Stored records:
════════════════════
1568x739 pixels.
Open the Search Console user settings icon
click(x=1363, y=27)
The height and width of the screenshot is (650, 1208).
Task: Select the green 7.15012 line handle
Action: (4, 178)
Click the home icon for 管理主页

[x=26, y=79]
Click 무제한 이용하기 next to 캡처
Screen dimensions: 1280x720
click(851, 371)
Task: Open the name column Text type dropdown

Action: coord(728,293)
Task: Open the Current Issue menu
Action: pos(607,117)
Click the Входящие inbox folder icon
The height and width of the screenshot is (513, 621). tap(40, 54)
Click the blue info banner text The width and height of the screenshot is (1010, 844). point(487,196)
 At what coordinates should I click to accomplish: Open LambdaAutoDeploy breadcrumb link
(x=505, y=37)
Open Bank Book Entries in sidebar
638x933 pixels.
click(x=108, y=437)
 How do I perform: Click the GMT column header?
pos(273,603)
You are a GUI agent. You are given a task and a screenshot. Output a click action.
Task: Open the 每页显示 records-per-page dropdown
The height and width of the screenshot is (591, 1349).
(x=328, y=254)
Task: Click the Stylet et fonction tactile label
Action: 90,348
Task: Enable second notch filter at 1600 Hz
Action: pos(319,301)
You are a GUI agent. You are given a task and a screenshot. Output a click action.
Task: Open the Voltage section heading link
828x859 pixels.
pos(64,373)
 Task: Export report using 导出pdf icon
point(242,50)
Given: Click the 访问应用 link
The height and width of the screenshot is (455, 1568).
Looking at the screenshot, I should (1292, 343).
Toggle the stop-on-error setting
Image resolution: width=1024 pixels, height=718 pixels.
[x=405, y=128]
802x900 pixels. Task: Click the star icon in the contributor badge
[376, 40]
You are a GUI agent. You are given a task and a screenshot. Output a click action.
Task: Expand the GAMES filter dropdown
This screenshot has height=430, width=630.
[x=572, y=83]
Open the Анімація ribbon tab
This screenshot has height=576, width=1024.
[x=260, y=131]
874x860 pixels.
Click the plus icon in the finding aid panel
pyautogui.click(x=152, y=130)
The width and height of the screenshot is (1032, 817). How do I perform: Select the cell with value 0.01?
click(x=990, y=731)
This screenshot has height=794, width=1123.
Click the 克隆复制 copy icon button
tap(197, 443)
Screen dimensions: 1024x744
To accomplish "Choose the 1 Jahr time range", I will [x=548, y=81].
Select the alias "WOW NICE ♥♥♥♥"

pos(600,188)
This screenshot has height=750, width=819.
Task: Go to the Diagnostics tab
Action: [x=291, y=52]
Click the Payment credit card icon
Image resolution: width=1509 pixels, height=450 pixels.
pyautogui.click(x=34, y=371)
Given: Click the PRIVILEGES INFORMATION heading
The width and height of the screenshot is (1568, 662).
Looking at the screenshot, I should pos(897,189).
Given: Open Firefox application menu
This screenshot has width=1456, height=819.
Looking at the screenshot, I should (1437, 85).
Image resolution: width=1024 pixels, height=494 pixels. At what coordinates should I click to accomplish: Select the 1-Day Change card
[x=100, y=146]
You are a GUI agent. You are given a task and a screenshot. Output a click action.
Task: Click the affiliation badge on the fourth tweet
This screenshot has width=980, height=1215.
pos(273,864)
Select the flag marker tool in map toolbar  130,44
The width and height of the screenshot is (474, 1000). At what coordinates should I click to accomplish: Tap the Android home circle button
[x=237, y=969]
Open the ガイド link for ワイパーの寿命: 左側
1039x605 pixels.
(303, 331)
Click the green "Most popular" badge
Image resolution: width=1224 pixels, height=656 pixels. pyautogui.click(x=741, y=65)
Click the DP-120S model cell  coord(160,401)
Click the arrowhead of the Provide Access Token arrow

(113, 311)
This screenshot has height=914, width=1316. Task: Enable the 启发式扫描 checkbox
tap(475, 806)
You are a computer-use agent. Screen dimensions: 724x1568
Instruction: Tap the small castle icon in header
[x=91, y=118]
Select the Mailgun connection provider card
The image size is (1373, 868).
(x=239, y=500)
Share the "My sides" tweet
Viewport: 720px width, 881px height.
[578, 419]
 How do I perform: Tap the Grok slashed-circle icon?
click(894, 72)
════════════════════
REQUIRED WORK — Give the number of lines in the entries above that include the string "heading". Write nothing but that number.

ANSWER TO THE PROBLEM — 2